Re: CGI server indexing with WAIS

Rob McCool (robm@ncsa.uiuc.edu)
Fri, 17 Dec 1993 05:03:33 -0600


/*
* Re: CGI server indexing with WAIS by Tony Sanders (sanders@BSDI.COM)
* written on Dec 16, 6:14pm.
*
* > Hi, gang, I've taken Tony Sanders' PERL script which uses freeWAIS to search
* > an index of a server and ported it to CGI. What this means is that if you
* > index your HTTP server with wais, you can use this script to search it.
* Neat, please mail me a copy (of your wais.pl).

Attached. I'm not a serious perl user so my techniques may not be the best,
but it appears to work.

* I'll pick up 1.0 soon and take a peek at it. Hopefully sometime early
* next year I'll have more free time to hack on Plexus and make it
* CGI compliant. Great work BTW. I'm glad we did this early on
* so folks will have plug-and-play servers for many things.

I'm hoping it takes off. I wish I had some time to go and update the
documentation; I'm getting truckloads of confused questions because the CGI
spec assumes a fair bit of previous knowledge.

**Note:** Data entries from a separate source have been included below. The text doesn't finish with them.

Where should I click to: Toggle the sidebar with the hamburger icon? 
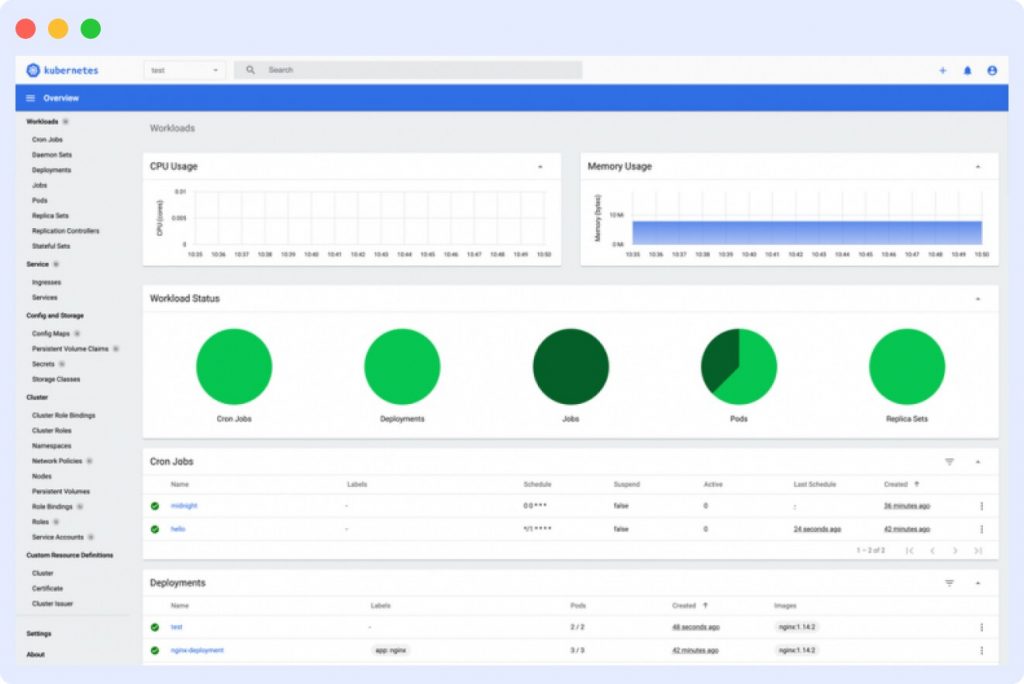[x=31, y=97]
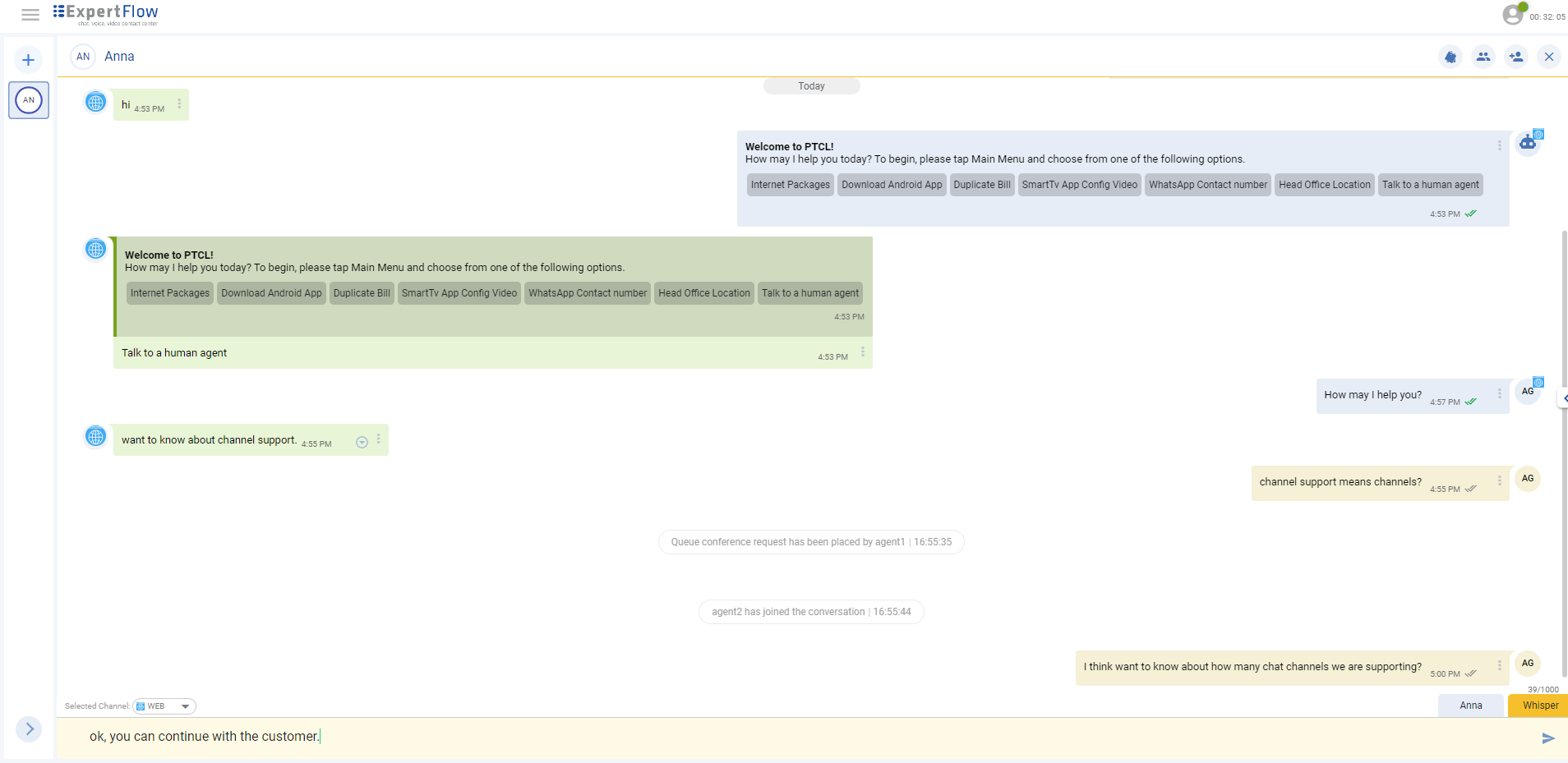Expand the left sidebar with the chevron arrow
Viewport: 1568px width, 763px height.
29,729
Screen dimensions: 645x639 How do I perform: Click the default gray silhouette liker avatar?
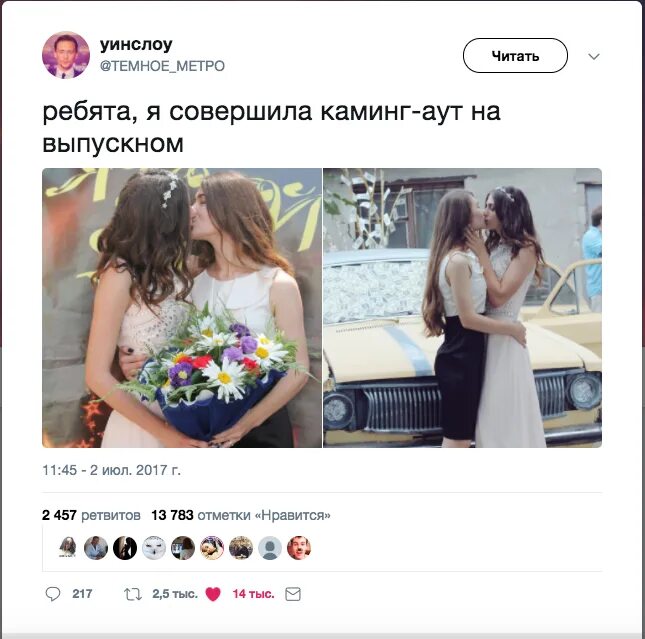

* One of my first projects when I get back to is to make a perl package
* of support functions for people to use to write CGI compliant scripts
* in perl (you probably have the same thing for C). Basically this
* just means packaging up a lot of the funnctions I already have and
* making some minor changes.
*/

I just got a reference to a perl cgi library from someone, I haven't gotten
a chance to look at it. It's at http://www.bio.cam.ac.uk/cgi-src/cgi-lib.pl

--Rob

#!/usr/local/bin/perl
#
# wais.pl -- WAIS search interface
#
# $Id$
#
# Tony Sanders <sanders@bsdi.com>, Nov 1993
#
# Example configuration (in local.conf):
# map topdir wais.pl &do_wais($top, $path, $query, "database", "title")
#

$waisq = "/usr/local/bin/waisq";
$waisd = "/u/Web/wais-sources";
$src = "www";
$title = "NCSA httpd documentation";

sub send_index {
print "Content-type: text/html\n\n";

print "<HEAD>\n<TITLE>Index of ", $title, "</TITLE>\n</HEAD>\n";
print "<BODY>\n<H1>", $title, "</H1>\n";

print "This is an index of the information on this server. Please\n";
print "type a query in the search dialog.\n<P>";
print "You may use compound searches, such as: <CODE>environment AND cgi</CODE>\n";
print "<ISINDEX>";
}

sub do_wais {
# local($top, $path, $query, $src, $title) = @_;

do { &'send_index; return; } unless defined @ARGV;
local(@query) = @ARGV;
local($pquery) = join(" ", @query);

print "Content-type: text/html\n\n";

open(WAISQ, "-|") || exec ($waisq, "-c", $waisd,
"-f", "-", "-S", "$src.src", "-g", @query);

print "<HEAD>\n<TITLE>Search of ", $title, "</TITLE>\n</HEAD>\n";
print "<BODY>\n<H1>", $title, "</H1>\n";

print "Index \`$src\' contains the following\n";
print "items relevant to \`$pquery\':<P>\n";
print "<DL>\n";

local($hits, $score, $headline, $lines, $bytes, $type, $date);
while (<WAISQ>) {
/:score\s+(\d+)/ && ($score = $1);
/:number-of-lines\s+(\d+)/ && ($lines = $1);
/:number-of-bytes\s+(\d+)/ && ($bytes = $1);
/:type "(.*)"/ && ($type = $1);
/:headline "(.*)"/ && ($headline = $1); # XXX
/:date "(\d+)"/ && ($date = $1, $hits++, &docdone);
}
close(WAISQ);
print "</DL>\n";

if ($hits == 0) {
print "Nothing found.\n";
}
print "</BODY>\n";
}

sub docdone {
if ($headline =~ /Search produced no result/) {
print "<HR>";
print $headline, "<P>\n<PRE>";
# the following was &'safeopen
open(WAISCAT, "$waisd/$src.cat") || die "$src.cat: $!";
while (<WAISCAT>) {
s#(Catalog for database:)\s+.*#$1 <A HREF="/$top/$src.src">$src.src</A>#;
s#Headline:\s+(.*)#Headline: <A HREF="$1">$1</A>#;
print;
}
close(WAISCAT);
print "\n</PRE>\n";
} else {
print "<DT><A HREF=\"$headline\">$headline</A>\n";
print "<DD>Score: $score, Lines: $lines, Bytes: $bytes\n";
}
$score = $headline = $lines = $bytes = $type = $date = '';
}

eval '&do_wais';